Your task: Print the line where "1212x598 pixels." occurs and every line that follows it in the data below, ending with the last line, precisely as written.

Collection entries
⟨
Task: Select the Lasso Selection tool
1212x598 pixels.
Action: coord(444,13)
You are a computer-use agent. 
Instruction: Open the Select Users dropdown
⟩
The answer:
1212x598 pixels.
Action: coord(444,13)
You are a computer-use agent. 
Instruction: Open the Select Users dropdown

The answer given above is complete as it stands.